Copy out the whole listing below line for line, without changing a single character.

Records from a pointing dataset
>>>>>

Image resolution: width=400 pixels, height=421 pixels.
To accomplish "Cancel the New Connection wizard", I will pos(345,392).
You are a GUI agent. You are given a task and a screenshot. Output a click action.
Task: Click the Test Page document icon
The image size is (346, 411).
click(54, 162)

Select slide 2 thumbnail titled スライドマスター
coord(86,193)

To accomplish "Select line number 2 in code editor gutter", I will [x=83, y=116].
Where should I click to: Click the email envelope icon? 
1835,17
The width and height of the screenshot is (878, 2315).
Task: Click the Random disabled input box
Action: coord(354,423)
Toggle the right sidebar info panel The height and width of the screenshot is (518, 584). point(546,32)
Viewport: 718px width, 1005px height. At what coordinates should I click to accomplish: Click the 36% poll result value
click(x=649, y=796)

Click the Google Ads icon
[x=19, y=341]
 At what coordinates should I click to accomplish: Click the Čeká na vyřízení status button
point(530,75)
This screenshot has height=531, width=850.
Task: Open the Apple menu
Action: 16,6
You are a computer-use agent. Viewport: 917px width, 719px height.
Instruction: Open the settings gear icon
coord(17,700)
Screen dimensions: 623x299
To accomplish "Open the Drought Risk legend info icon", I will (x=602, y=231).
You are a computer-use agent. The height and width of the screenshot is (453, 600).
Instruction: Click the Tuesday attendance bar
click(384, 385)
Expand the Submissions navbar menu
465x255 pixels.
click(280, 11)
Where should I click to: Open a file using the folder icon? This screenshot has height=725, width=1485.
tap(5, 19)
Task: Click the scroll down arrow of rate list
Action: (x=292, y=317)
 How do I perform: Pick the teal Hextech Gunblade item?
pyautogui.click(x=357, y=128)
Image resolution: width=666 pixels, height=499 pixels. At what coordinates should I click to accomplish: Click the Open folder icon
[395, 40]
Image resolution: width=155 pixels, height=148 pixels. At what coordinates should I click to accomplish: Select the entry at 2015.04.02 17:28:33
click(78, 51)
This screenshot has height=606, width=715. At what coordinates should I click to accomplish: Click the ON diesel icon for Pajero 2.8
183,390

<<<<<

| Written answer |
Image resolution: width=400 pixels, height=421 pixels.
To accomplish "Cancel the New Connection wizard", I will pos(345,392).
You are a GUI agent. You are given a task and a screenshot. Output a click action.
Task: Click the Test Page document icon
The image size is (346, 411).
click(54, 162)

Select slide 2 thumbnail titled スライドマスター
coord(86,193)

To accomplish "Select line number 2 in code editor gutter", I will [x=83, y=116].
Where should I click to: Click the email envelope icon? 
1835,17
The width and height of the screenshot is (878, 2315).
Task: Click the Random disabled input box
Action: coord(354,423)
Toggle the right sidebar info panel The height and width of the screenshot is (518, 584). point(546,32)
Viewport: 718px width, 1005px height. At what coordinates should I click to accomplish: Click the 36% poll result value
click(x=649, y=796)

Click the Google Ads icon
[x=19, y=341]
 At what coordinates should I click to accomplish: Click the Čeká na vyřízení status button
point(530,75)
This screenshot has height=531, width=850.
Task: Open the Apple menu
Action: 16,6
You are a computer-use agent. Viewport: 917px width, 719px height.
Instruction: Open the settings gear icon
coord(17,700)
Screen dimensions: 623x299
To accomplish "Open the Drought Risk legend info icon", I will (x=602, y=231).
You are a computer-use agent. The height and width of the screenshot is (453, 600).
Instruction: Click the Tuesday attendance bar
click(384, 385)
Expand the Submissions navbar menu
465x255 pixels.
click(280, 11)
Where should I click to: Open a file using the folder icon? This screenshot has height=725, width=1485.
tap(5, 19)
Task: Click the scroll down arrow of rate list
Action: (x=292, y=317)
 How do I perform: Pick the teal Hextech Gunblade item?
pyautogui.click(x=357, y=128)
Image resolution: width=666 pixels, height=499 pixels. At what coordinates should I click to accomplish: Click the Open folder icon
[395, 40]
Image resolution: width=155 pixels, height=148 pixels. At what coordinates should I click to accomplish: Select the entry at 2015.04.02 17:28:33
click(78, 51)
This screenshot has height=606, width=715. At what coordinates should I click to accomplish: Click the ON diesel icon for Pajero 2.8
183,390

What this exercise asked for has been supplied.